Langsung ke konten utama

The Return of Realism in The Contemporary World?



21 tahun runtuhnya Uni Soviet, 21 tahun runtuhnya Perang Dingin, pembentukan tata dunia baru sudah berjalan sekian lama dalam rentang waktu tersebut. Runtuhnya Uni Soviet meruntuhkan argumen realis dimana tata dunia tidak akan berubah dari bipolarisme yang dianggap dapat menstabilkan perdamaian dunia. Bipolarisme yang sebegitu kuat mengutubkan negara-negara bangsa menjadi dua kekuatan besar dianggap menstabilkan karena dapat menampung kekuatan-kekuatan yang 'berantakan' dan 'berserakan' sehingga kekuatan-kekuatan tersebut tidak 'bermain sendiri' dan saling memakan. Ibarat seorang ibu yang sedang berbelanja, ia menaruh seluruh belanjaannya dalam kantong plastik agar tidak berserakan. Begitu juga dengan bipolarisme, ia meringkaskan kekuatan-kekuatan dalam satu wadah atau kubu. Oleh karena itu dalam Perang Dingin tidak mencuat konflik-konflik internal. Konflik terakomodir dalam satu isu, satu medan, satu cakupan, satu isu, dan dua pemain. Terakomodirnya isu dalam satu 'pintu'  membuat negara-bangsa terkungkung dalam "subordianasi" kedua penguasa, sehingga setelah berakhir, perang dingin menyisakan peledakkan konflik-konflik internal yang sudah tertanam lama. Alhasil isu-isu kontemporer didominasi oleh konflik internal seperti perang antar suku, represi pemerintah, terorisme berkedok agama, dan separatis. Sebab itu menurut pemikir-pemikir realis, keadaan Perang Dingin adalah keadaan yang mendekati ideal.

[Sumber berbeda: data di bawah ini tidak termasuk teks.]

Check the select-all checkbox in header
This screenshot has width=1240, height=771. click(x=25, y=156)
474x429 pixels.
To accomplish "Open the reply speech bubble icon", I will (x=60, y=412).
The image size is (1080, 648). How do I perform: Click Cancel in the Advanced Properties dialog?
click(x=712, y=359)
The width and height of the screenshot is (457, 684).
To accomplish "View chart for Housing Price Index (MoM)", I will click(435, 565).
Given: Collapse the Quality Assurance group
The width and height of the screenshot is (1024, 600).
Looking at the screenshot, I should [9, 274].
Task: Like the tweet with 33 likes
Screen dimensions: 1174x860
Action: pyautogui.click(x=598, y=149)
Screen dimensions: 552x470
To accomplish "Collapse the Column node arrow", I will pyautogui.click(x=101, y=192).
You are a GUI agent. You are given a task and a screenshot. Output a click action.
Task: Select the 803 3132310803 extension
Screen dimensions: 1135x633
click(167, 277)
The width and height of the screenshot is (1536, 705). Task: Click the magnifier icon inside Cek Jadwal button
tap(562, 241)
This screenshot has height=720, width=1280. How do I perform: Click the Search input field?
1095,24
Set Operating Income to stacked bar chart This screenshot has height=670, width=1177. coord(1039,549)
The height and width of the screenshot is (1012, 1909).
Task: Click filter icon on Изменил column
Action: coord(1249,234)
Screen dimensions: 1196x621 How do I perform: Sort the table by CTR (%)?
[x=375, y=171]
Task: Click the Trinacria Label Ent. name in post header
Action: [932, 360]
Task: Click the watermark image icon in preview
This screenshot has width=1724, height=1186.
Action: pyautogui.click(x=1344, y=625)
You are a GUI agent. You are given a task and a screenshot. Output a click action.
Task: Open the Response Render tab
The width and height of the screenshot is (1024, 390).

Pemikir liberal berusaha mengkounter argumen tersebut dengan mempreskripsikan perang dingin sebagai bentuk dari keberhasilan managerialisasi tata dunia anarki oleh negara-bangsa, dengan kata lain anarki yang terjadi tidak sampai melahirkan perang besar atau Perang Dunia ke-3. Pemikir Liberal menganggap sikap kerjasama adalah faktor yang membuat dunia damai dalam kurun waktu 45-90. Pemikiran tersebut diargumenkan dengan kehadiran rezim internasional dalam sistem internasional yang anarki. Neoliberal institusionalisme terutama yang sangat percaya dan yakin akan keberadaan organisasi internasional dan rezim yang berada di bawahnya. Neoliberalinstitusionalisme terutama menekankan bahwa kedaulatan negara yang statecentric dimana menjadi hukum utama yang menjelaskan perilaku internasional, adalah sudah tidak relevan bagi keberadaan dunia kontemporer masa itu. Ketika negara terus menerus membawa kepentingan nasional pada sesuatu yang harus dipertahankan dengan harga mati hingga menghalalkan perang, maka dunia akan kiamat secepat-cepatnya. Sehingga Neoliberal institusionalisme melahirkan adanya keyakinan yang lebih pada keberadaan organisasi internasional beserta rezimnya. Keberadaan organisasi internasional tersebut merupakan jalan tengah win win solution dimana aspek netralitas dianggap dapat mereduksi hingga menyelesaikan konflik antar negara. Namun rupanya para pemikir Neolib Institusional menyadari bahwa pemikiran tersebut banal, karena tidak semua negara mau kedaulatannya diganggu dengan suprastruktur. Ditambah dengan kemungkinan terjadinya deadlock dalam setiap peleraian atau mediasi dari organisasi internasional. Oleh sebab itu Neolib Institusionalisme menggadangkan teori permainan (game theory) sebagai middle range theory yang diutus untuk mengakali interaksi yang sudah akan buntu. Para pemikir tersebut juga melahirkan berbagai teori konflik dan bagaimana menyelesaikannya. Munculnya teori-teori dan metode penyelesaian tersebut merupakan hasil dari rasionalisasi. Mengapa rasional karena konflik selalu dianggap merupakan hasil meterial (materi) yang berinteraksi tanpa adanya kontrol dari manusia. Sehingga konflik akan selalu tanpa ada oknum yang mengcreate; hal tersebut pasti berjalan dengan natural. 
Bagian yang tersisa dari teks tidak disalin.